Les cellules entéroendocrines agissent ainsi comme de véritables « traductrices biologiques ». Elles reçoivent les informations générées par le microbiote intestinal et les transforment en signaux hormonaux capables d'influencer l'ensemble de l'organisme.
La réponse endocrinienne dépend non seulement de la présence des AGCC, mais aussi de leur concentration, de l'équilibre entre acétate, propionate et butyrate, du site intestinal où ils sont produits et de la sensibilité des récepteurs exprimés par les cellules entéroendocrines.
Ainsi, un même métabolite peut exercer des effets physiologiques différents selon le contexte. Une production élevée d'AGCC peut simplement refléter une fermentation normale des fibres alimentaires, tandis que, dans d'autres situations, elle peut être associée à une plus grande extraction d'énergie à partir des aliments ou à une diminution de la réponse métabolique à ces molécules de signalisation.
Au-delà des fibres : les acides biliaires et les métabolites issus des protéines
Les acides gras à chaîne courte ne représentent qu'une partie de la communication entre le microbiote intestinal et le système endocrinien intestinal.
Les acides biliaires participent eux aussi à ce dialogue.
Produits par le foie et libérés dans l'intestin afin de faciliter la digestion des lipides, ils sont ensuite modifiés par les enzymes bactériennes, donnant naissance à des acides biliaires secondaires dont les propriétés biologiques diffèrent de celles des molécules initiales.
Ces composés sont reconnus par des récepteurs spécifiques présents sur les cellules entéroendocrines et contribuent ainsi à la régulation de la sécrétion hormonale et du métabolisme énergétique.
En modifiant la composition des acides biliaires, le microbiote intestinal peut donc modifier les signaux reçus par les cellules entéroendocrines.
Un autre niveau de régulation concerne le métabolisme des protéines et des acides aminés.
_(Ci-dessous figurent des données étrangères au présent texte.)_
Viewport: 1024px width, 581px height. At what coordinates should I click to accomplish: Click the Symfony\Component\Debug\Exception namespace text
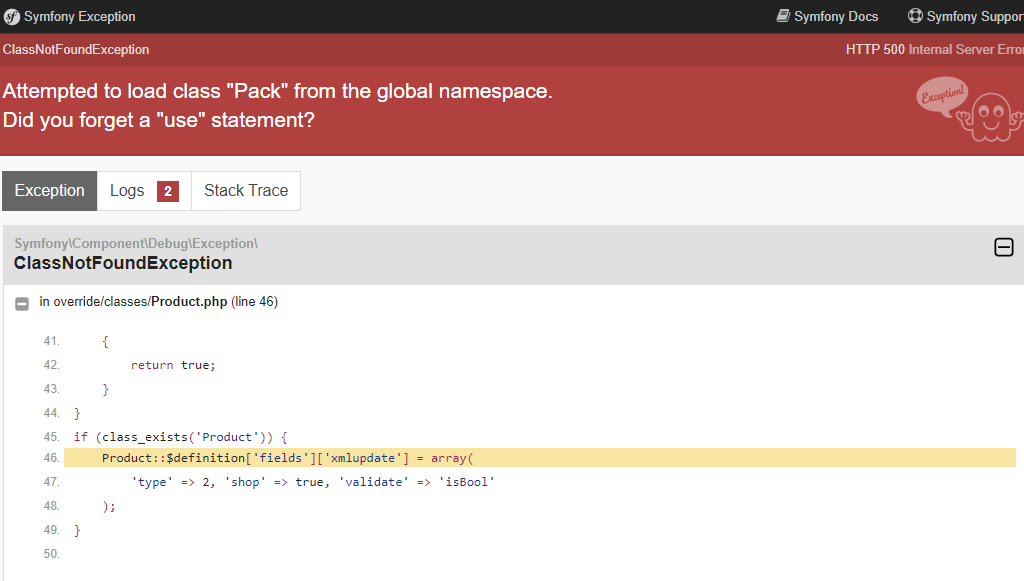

Lors de la transformation bactérienne du tryptophane, par exemple, sont produits des composés tels que l'indole, capables de moduler l'activité des cellules intestinales et de participer à la régulation de la fonction endocrinienne ainsi qu'à la communication entre le microbiote et son hôte.
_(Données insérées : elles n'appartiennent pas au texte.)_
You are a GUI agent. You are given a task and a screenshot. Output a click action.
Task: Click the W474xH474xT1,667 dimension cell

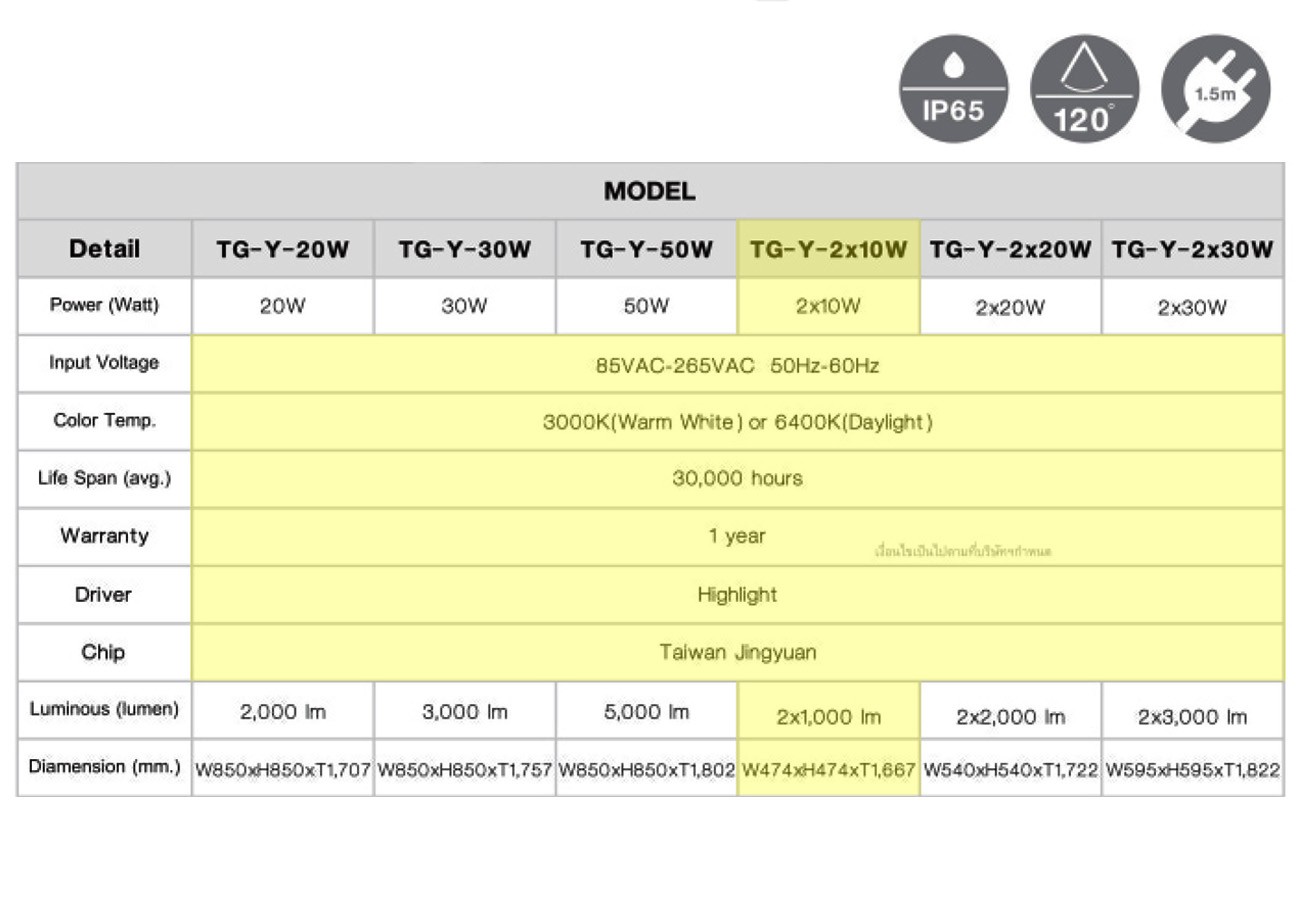pos(829,771)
La réponse endocrinienne de l'intestin résulte donc de l'intégration de nombreux signaux provenant des glucides, des lipides, des protéines, des fibres alimentaires, des acides biliaires et des métabolites microbiens.
Lorsque la communication se déséquilibre
Des modifications du microbiote intestinal peuvent altérer la production des métabolites microbiens, le métabolisme des acides biliaires, l'activation des récepteurs intestinaux ainsi que la sécrétion des hormones entéroendocrines.
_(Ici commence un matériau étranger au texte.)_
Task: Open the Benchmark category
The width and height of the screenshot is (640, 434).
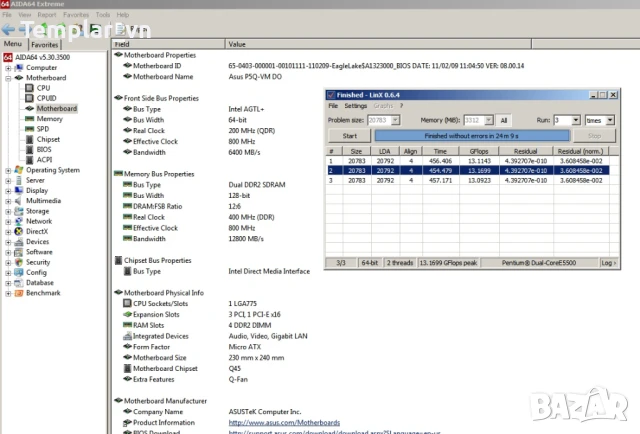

Ces modifications ont été associées à l'obésité, à l'insulinorésistance et au diabète de type 2. Toutefois, établir une relation directe de cause à effet demeure complexe.
Un microbiote déséquilibré peut contribuer aux dysfonctionnements métaboliques, mais l'alimentation, l'obésité et les modifications du métabolisme de l'hôte peuvent également remodeler l'écosystème microbien intestinal.
Il se met ainsi en place une boucle dynamique dans laquelle l'alimentation, le microbiote, les hormones intestinales et le métabolisme s'influencent mutuellement.
Une nouvelle façon de considérer le microbiote
Grâce aux métabolites qu'il produit, le microbiote intestinal contribue à déterminer la manière dont les cellules intestinales perçoivent un repas et les signaux qu'elles transmettent au pancréas, au cerveau, au système nerveux et aux autres organes impliqués dans le métabolisme.
Pour comprendre pleinement le rôle du microbiote intestinal, il ne suffit pas d'identifier les microorganismes qui le composent. Il est également essentiel de comprendre ce qu'ils produisent, quelles cellules ils atteignent et quelles réponses physiologiques ils déclenchent.
Le microbiote intestinal est bien plus qu'un simple ensemble de microorganismes vivant dans notre intestin. Il constitue un élément essentiel d'un vaste réseau de communication biologique dans lequel les nutriments, les bactéries, les cellules endocrines, le système nerveux et le métabolisme interagissent en permanence afin de maintenir l'équilibre physiologique de l'organisme.